Kubic said a state law requires the public to pay the difference between the assessed amount and the amount waived.
"State law said that if you introduced a waiver that the general public then pays the amount waived," he said. "As a result, we had between $500,000 and $1 million each year waived before we reversed that exemption. All we're trying to do with the bases is treat everyone the same under this ordinance."
Residential properties are charged a flat rate that varies by municipality. Commercial and institutional properties are assessed using a formula that weighs heavily the property's amount of impervious surfaces, such as rooftops, driveways and parking lots.
Non-residential property owners can receive tax credits if have their own stormwater management system, as the bases do. The county sets the credit amount case by case.
Kubic said the bases were granted partial rebates, but the longer the bill goes unpaid, the bigger it gets, because of late fees and other penalties.
"We've offered them tax credits, and what it comes down to is that we don't agree with their legal logic," he said. "Each time they get a stormwater bill and that amount goes unpaid, the accrual gets bigger. We don't consider their argument valid."
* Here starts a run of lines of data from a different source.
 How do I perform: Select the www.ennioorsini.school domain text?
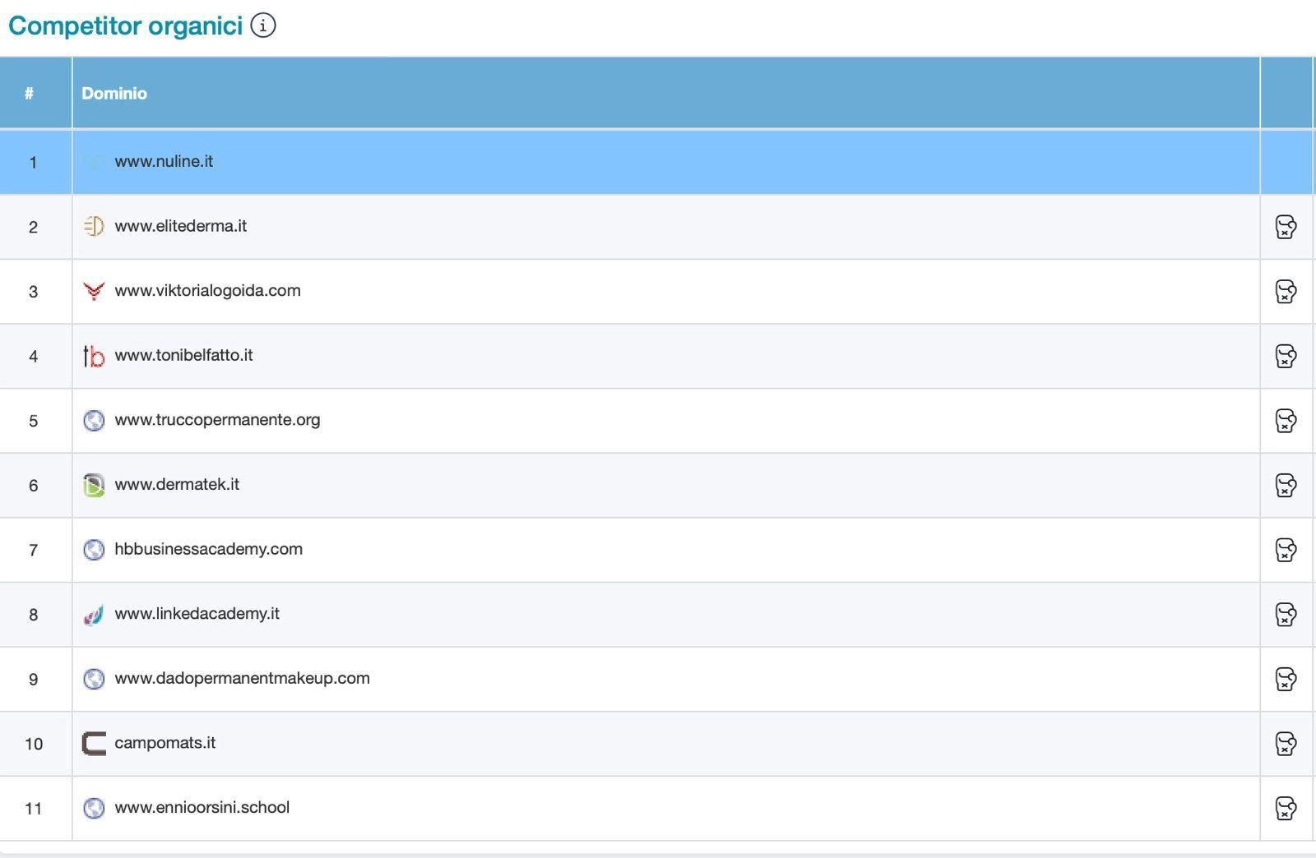(x=202, y=808)

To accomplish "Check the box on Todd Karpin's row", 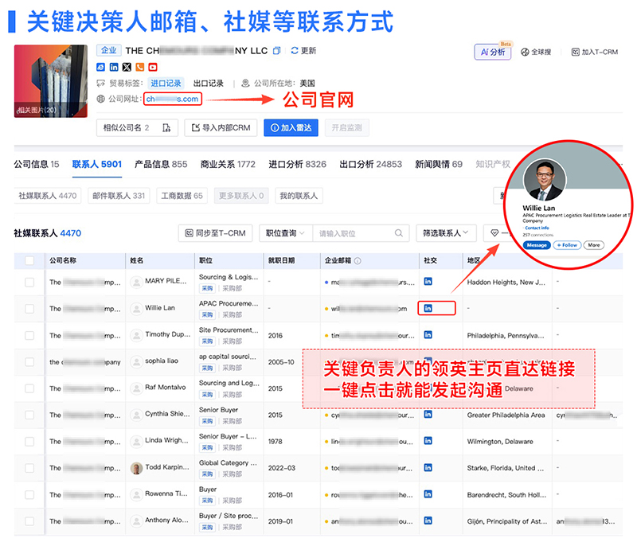I will (29, 467).
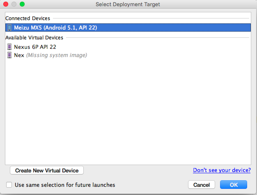Viewport: 257px width, 195px height.
Task: Click the Connected Devices section header
Action: point(28,18)
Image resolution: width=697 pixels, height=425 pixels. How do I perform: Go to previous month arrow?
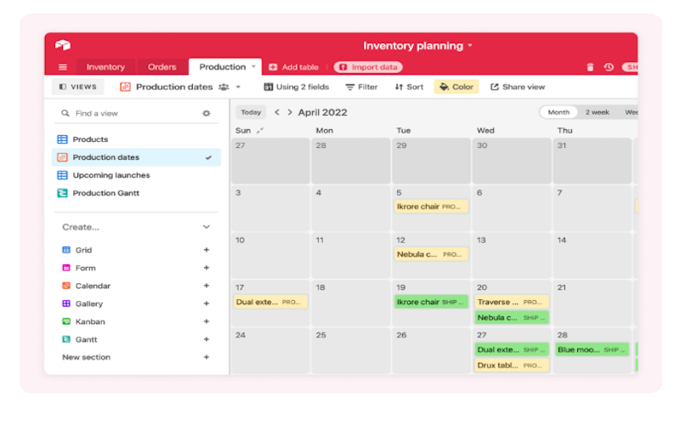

Chapin said the bases do not receive county services and shouldn't be made to pay for them.
"Beaufort County provides not direct or tangible service or convenience in exchange for this fee," she said.
Other counties exempt military bases from stormwater fees. In Richland County, Fort Jackson is the only property in that county -- apart from public roads and railroad tracks -- that is exempt.
Kubic said the county isn't interested in an acrimonious battle with the military over the fees but said they would consider taking the bases to court if necessary.
"There's a lot of depth to this discussion," he said. "We want to work with the military, and we certainly don't want to appear as though we don't welcome the military. They're a viable part of this community. We are entitled to collect that fee and we hope that we can reach a shared decision. If we can't, then we will decide whether we want to pursue any legal action.
"The reality is that with the F-35 coming on line and everything happening at the bases, we would prefer to stay out of court," he added. "Legal action is the absolute last resort, and I'm not sure we would even take that route."
Brad Samuel, a member of the county's Stormwater Utility Management Board, said any talk of litigation is premature.
"Every meeting that we have, collecting fees from the military is on the agenda and I'm just like 'stop it,' " said Samuel, who is also chairman of the Beaufort Regional Chamber of Commerce's Military Affairs Committee. "The idea of litigating against the bases over these fees is absurd, and I'm disturbed every time that gets brought up. Threatening litigation, at this point, is completely counterproductive."